Jogou mal, esteve nervoso e faltoso mas foi obrigado a errar pela tactica de Lopetegui que isolou alguém que está a dar os primeiros passos como trinco puro e único.
“Ficas sozinho e tomas conta de tudo”
Aniquilou o ponto forte do Porto no ínicio da época: A transição defensiva.
“Aguenta Casemiro.”
Tirou-lhe Ruben Neves e Herrera para apoio na 1ª fase de construção. “Safas-te Casemiro?”
Casemiro não tomou conta, não aguentou, nem se safou. Naquelas condições falhou ele como falhariam 80% dos 6 que o são desde o berço.

Oliver: Não o vejo com perfil para ser o Médio. Tem olhos, cabeça e talento para o ser.
Falta-lhe peso, experiência e pulmão para aguentar o peso duma equipa desequilibrada em que é ele que tem ligar os 5 de trás com os 4 da frente.
Passou a 1ª parte neste vai-vem em que tenta ser carne e peixe mas não se distingue em nenhuma das funções.
Melhora na 2ª parte com o contentamento do adversário com o 0-0 e acaba por ajudar a decidir o jogo empurrando para a baliza o rebuçado dado por Brahimi.

Brahimi: É tão forte nos duelos individuais que considero um pecado plantá-lo numa floresta de pernas. O argelino é forte mas será preferivel dar-lhe condições para resolver pós-drible (como fez no lance do golo) do que obrigá-lo a driblar pós-drible ou inverter a marcha pós-drible.
Brahimi não é um maestro. É um match winner.
A um match winner não podem ser dadas excessivas funções defensivas nem a batuta de todo o jogo ofensivo. 
Tem que estar fresco para resolver e não pode ser obrigado a acabar os jogos com as meias em baixo.
Bem aproveitado será uma mina de ouro.

Quaresma: Interventivo mas complicativo. Algumas boas combinações com Danilo, algumas tentativas de desequilibrio mas passaria ao lado do jogo não fosse a sua participação no lance que decide o jogo.
Levou as bancadas ao delirio quando sai com boa cara ao ser substituído.

Adrian: Está na fase pré-assobio. Naquela fase em que se vê o Adrien tentando aproveitar cada apontamento para esquecer o que era suposto que fizesse.
A compaixão pré-desespero.
Do “não pode jogar a .....” passamos ao “está melhor que....”.
Foi a melhor exibição do espanhol mas ainda é muito curto para sonhar ser titular do Porto.
1ª parte cinzenta e uma 2ª parte em que se deu aos companheiros de ataque, tabelou, desmarcou, arrancou.

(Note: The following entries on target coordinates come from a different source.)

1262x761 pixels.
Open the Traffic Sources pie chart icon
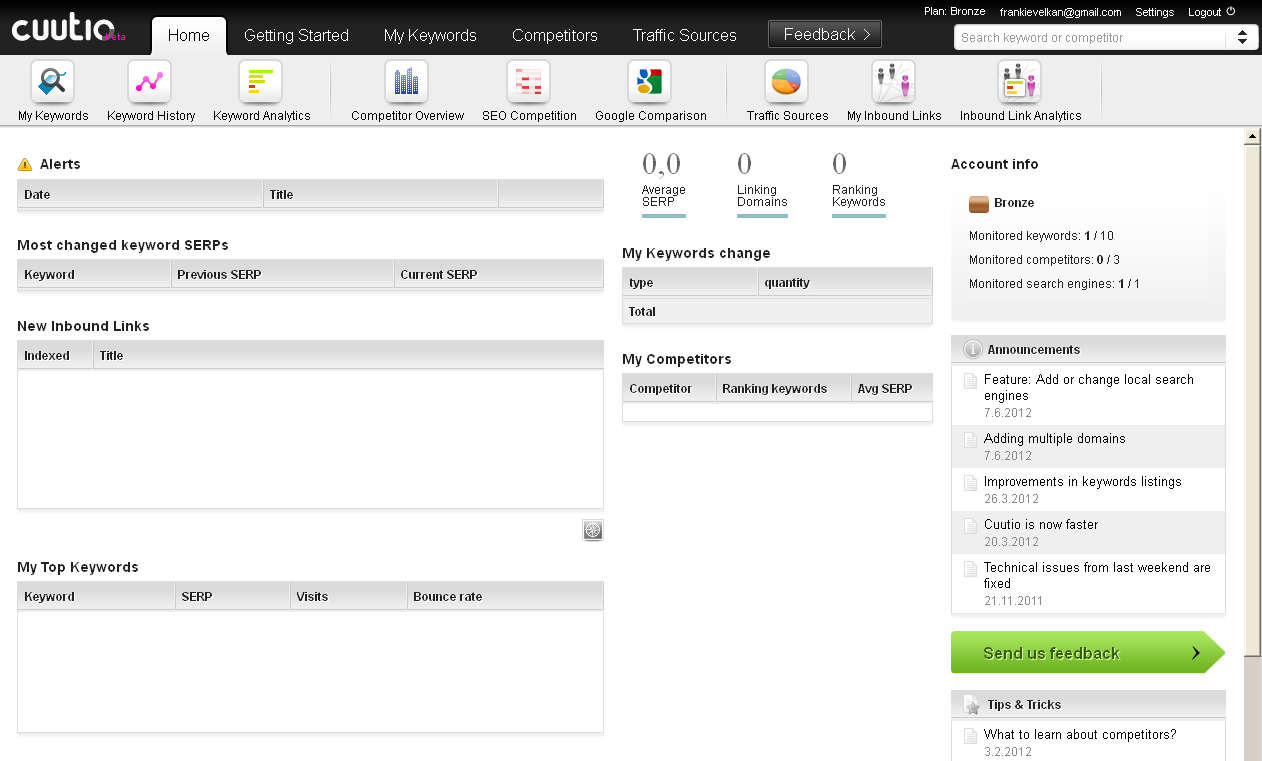coord(786,82)
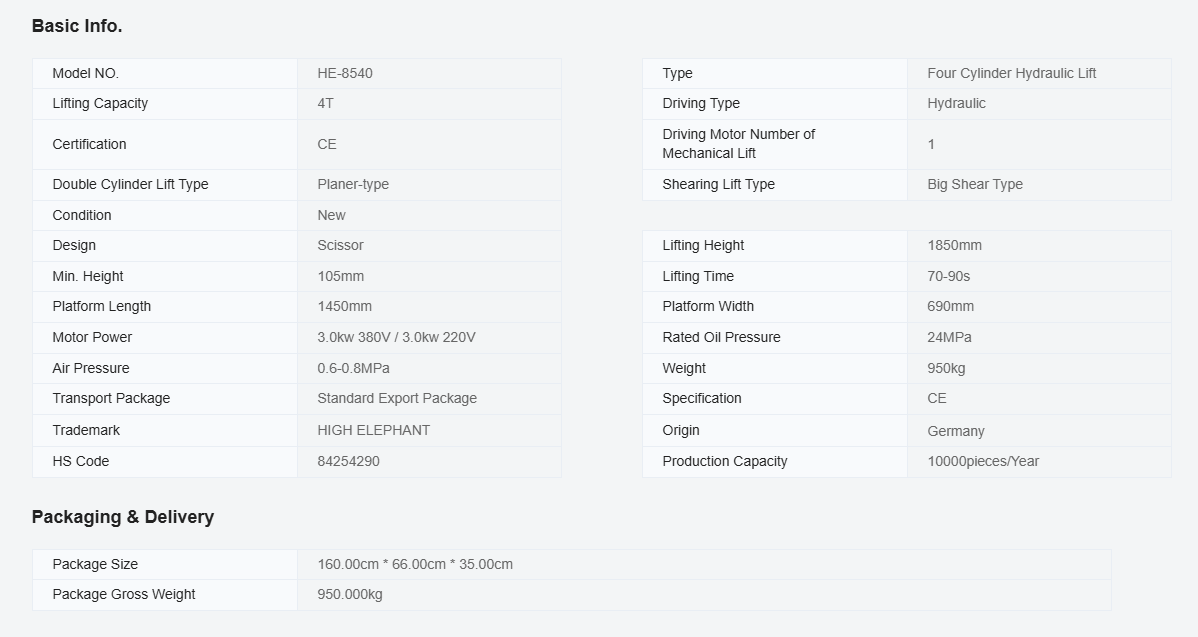Click the Package Size dimensions value

point(415,564)
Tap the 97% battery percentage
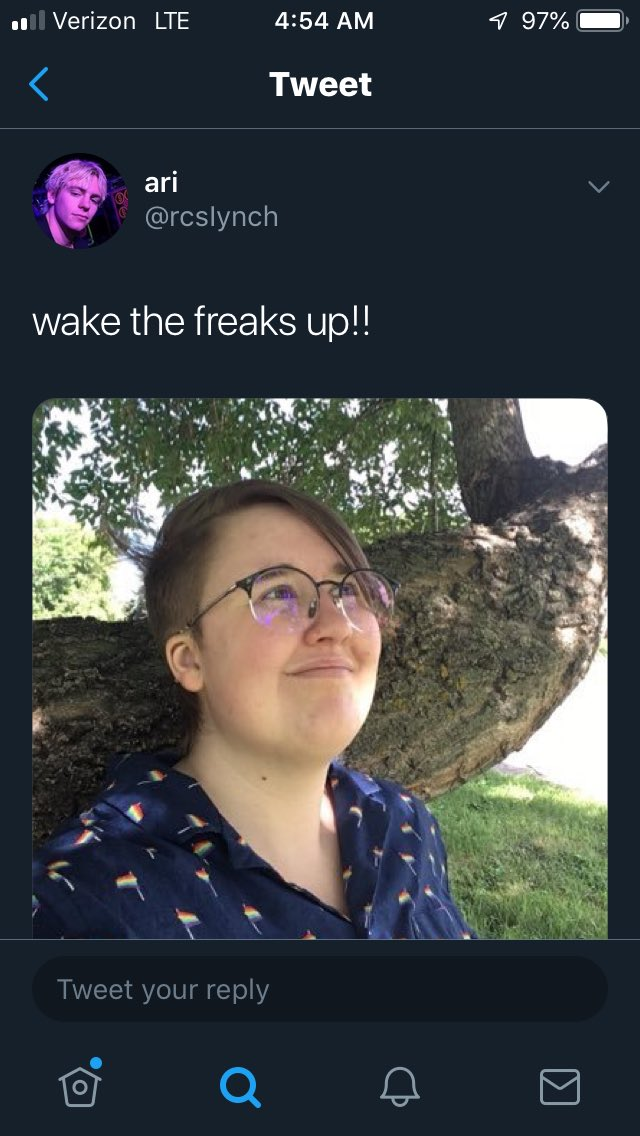 (x=545, y=21)
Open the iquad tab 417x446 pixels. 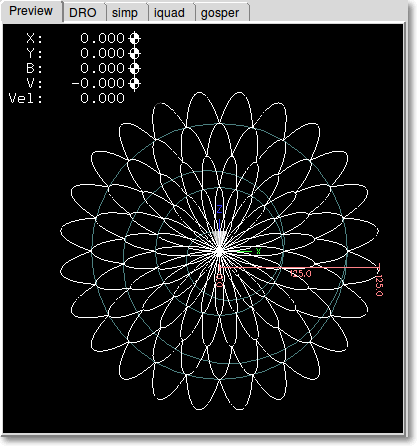[169, 13]
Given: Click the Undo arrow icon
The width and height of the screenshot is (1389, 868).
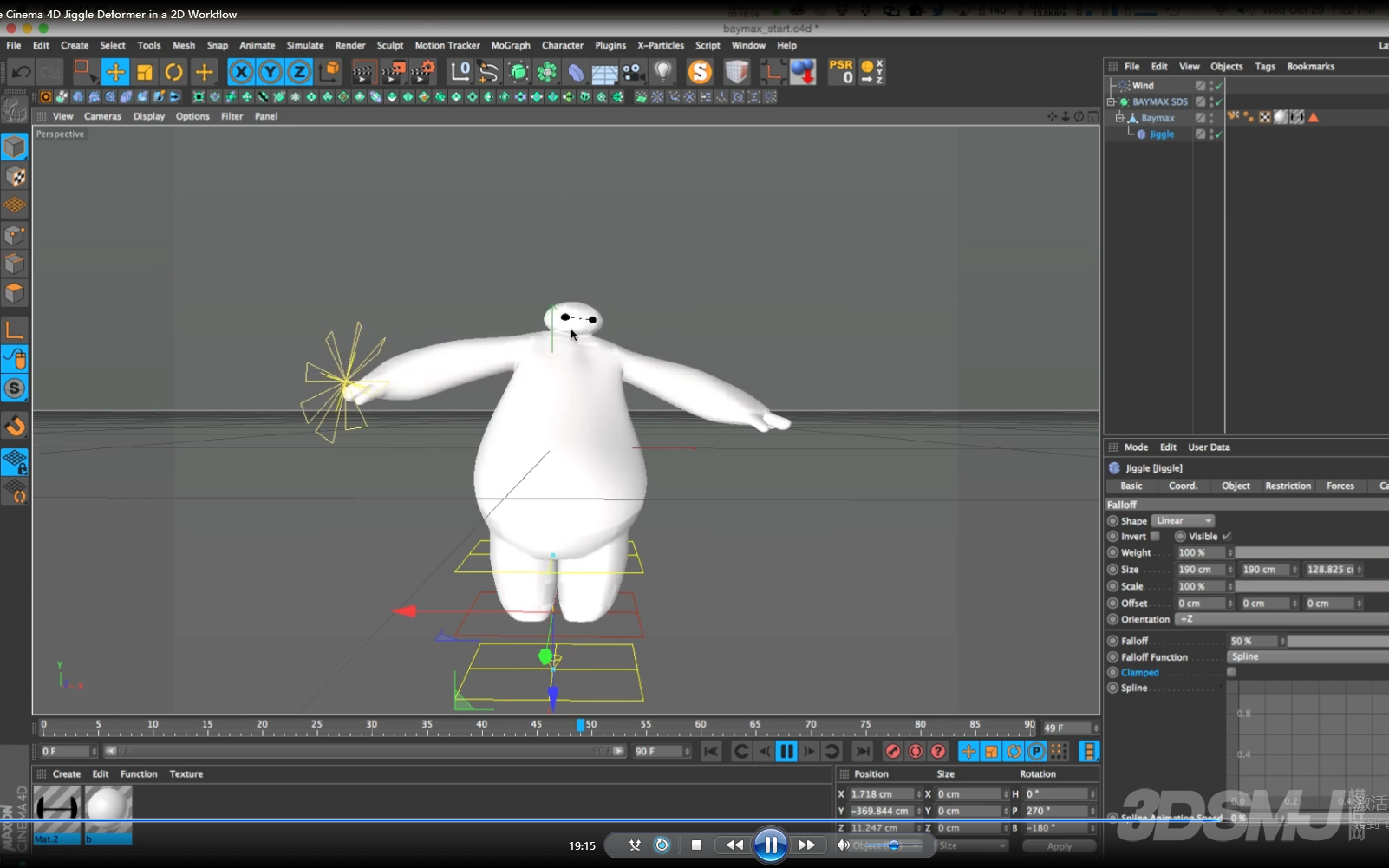Looking at the screenshot, I should tap(22, 72).
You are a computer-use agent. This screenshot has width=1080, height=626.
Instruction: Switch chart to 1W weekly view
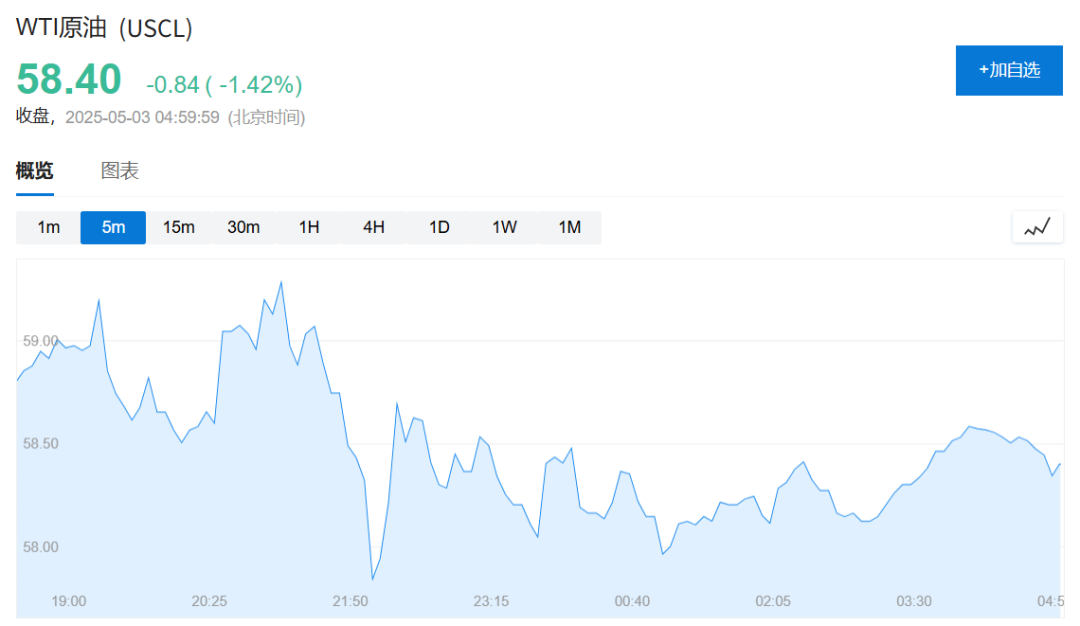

Jackson: Há 2 anos que o colombiano marca muitos golos mesmo jogando numa equipa que não lhe dá muitas bolas de golo. Imagino-o num Real Madrid e não sei se a Liga Espanhola acabaria com Messi e Ronaldo no topo.
Ele marca, ele segura a bola com 2 ou 3 calmeirões ao lado, ele roda, ele assiste de calcanhar.
MVP do jogo e da época até agora.



Rúben Neves: Foi mais casual do que por mérito proprio os 3 golos de rajada depois da sua entrada por Casemiro. O que melhorou com a substituição foi a diminuição dos calafrios em zona defensiva. Rúben joga melhor a 1, 2 toques que o brasileiro.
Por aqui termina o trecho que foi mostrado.